EXERCISE REQUIREMENTS.
Omit all pictures, and print word for word only the lines from the one containing "Disable the 帧聚合模式 toggle" through the end of the data.

DATASET.
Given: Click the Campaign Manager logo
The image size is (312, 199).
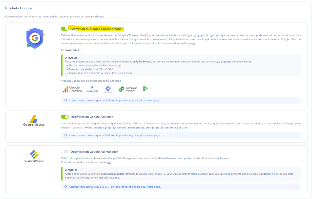Looking at the screenshot, I should click(x=128, y=89).
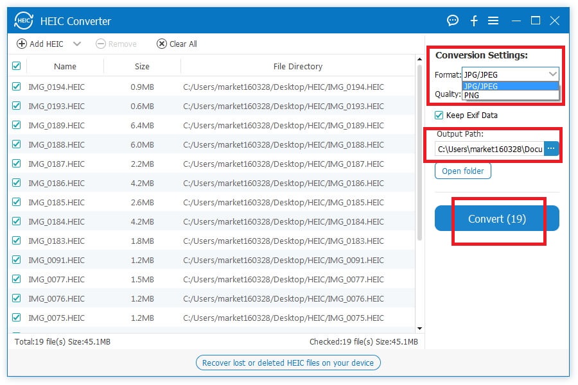The image size is (578, 385).
Task: Uncheck the IMG_0194.HEIC checkbox
Action: [17, 87]
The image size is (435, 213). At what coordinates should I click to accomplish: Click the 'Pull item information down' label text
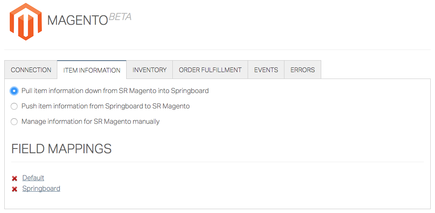click(x=115, y=91)
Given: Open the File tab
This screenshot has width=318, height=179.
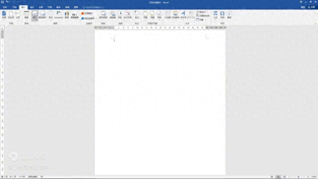Looking at the screenshot, I should click(4, 7).
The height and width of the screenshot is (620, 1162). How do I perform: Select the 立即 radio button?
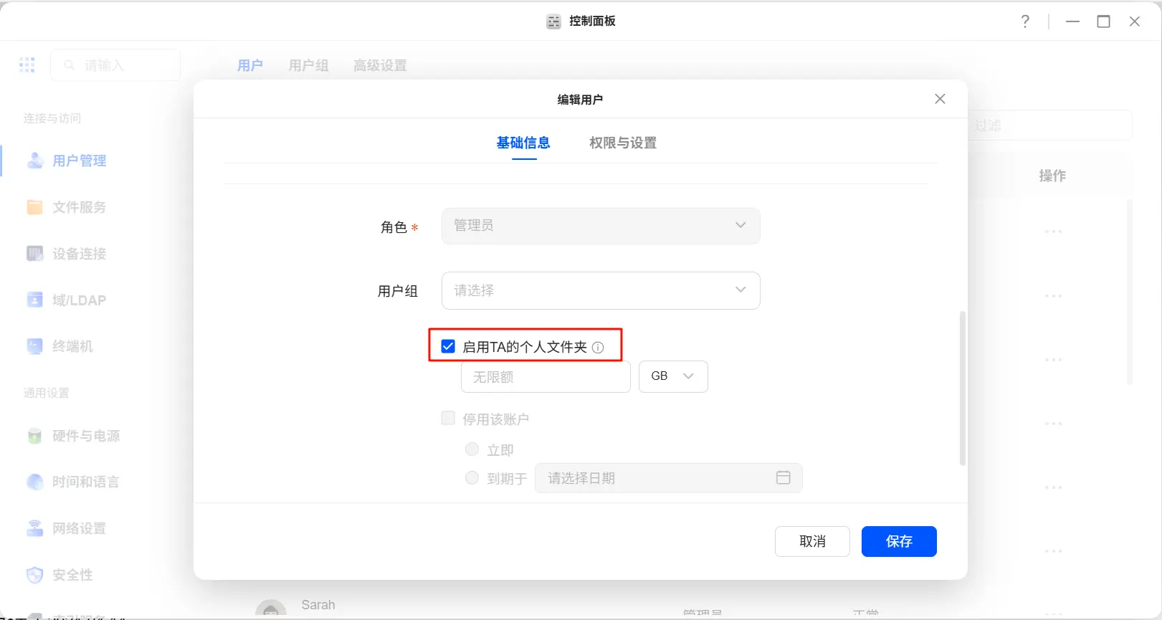(472, 449)
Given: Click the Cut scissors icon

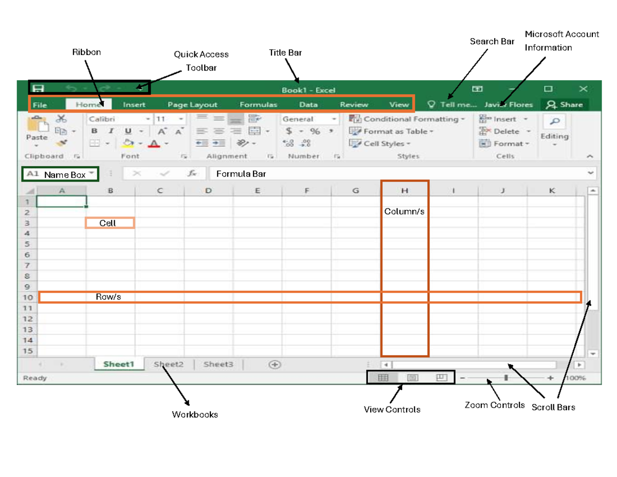Looking at the screenshot, I should click(x=62, y=119).
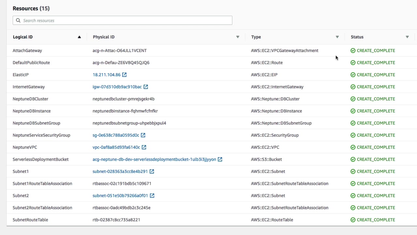
Task: Click the Status column header label
Action: pos(357,37)
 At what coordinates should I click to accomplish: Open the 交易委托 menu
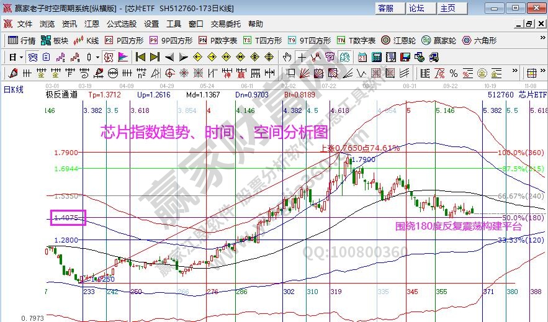coord(225,24)
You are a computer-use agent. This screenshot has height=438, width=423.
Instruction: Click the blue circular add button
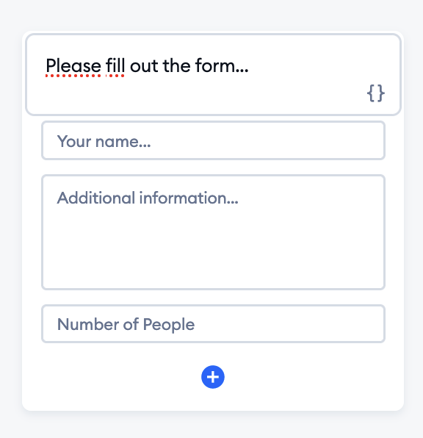[x=213, y=377]
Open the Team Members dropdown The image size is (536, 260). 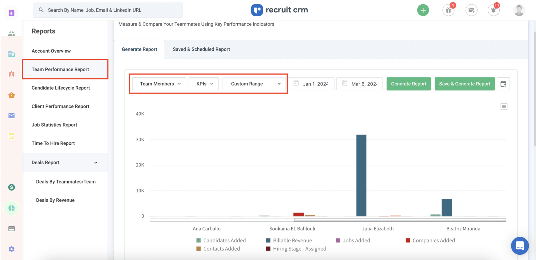(x=159, y=84)
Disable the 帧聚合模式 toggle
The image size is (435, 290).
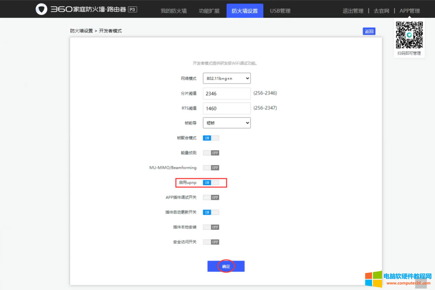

FINAL ANSWER.
Disable the 帧聚合模式 toggle
The image size is (435, 290).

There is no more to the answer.